Efficient Sharing Data in Ansible

2025-02-10

In certain scenarios, you may need to retrieve data from a cloud provider or perform complex calculations, which can be time-consuming. Let’s assume you use an API for launching a virtual machine, and then you would like to reuse data and share among other roles. We assume, in the beginning, we don’t know the IP address of the machine. Once we know the IP, we want to launch configuring only one machine. For different reasons. It might be the speeding up of the execution and the desire not to waste time.

Example 1:

     YAML 
   
 
 
   - name: Configure frontends
  hosts: frontends
  gather_facts: no
  roles:
  - Create users
  - Setup sshd
- name: Configure backends
  hosts: backends
  gather_facts: no
  roles:
  - Create users
  - Setup sshd 
  

Note. Play is a set of tasks or roles targeted against a set of hosts. Playbook consists of one or a few plays. In example 1, there are two plays: Configure frontends and Configure backends.

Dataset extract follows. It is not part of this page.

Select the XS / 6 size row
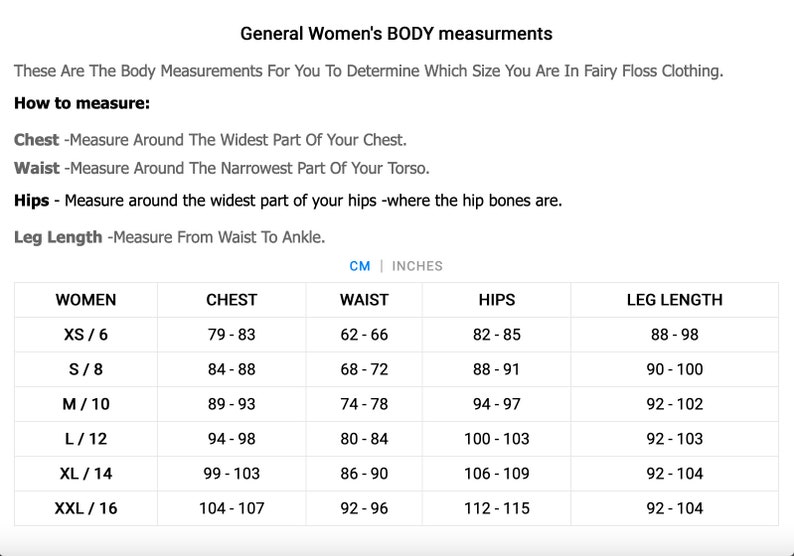Screen dimensions: 794x556 (396, 335)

Variables defined in the play Configure frontends cannot be shared to Configure backends, because variables among plays can be shared for a specific host(s). The scope of the variables (when you use set_fact) is limited by one play targeted against a set of hosts.

In other words, if you generate a password in play Configure frontends in the role Create users, these passwords cannot be used in a role in Configure backends role (because we wish to have identical passwords).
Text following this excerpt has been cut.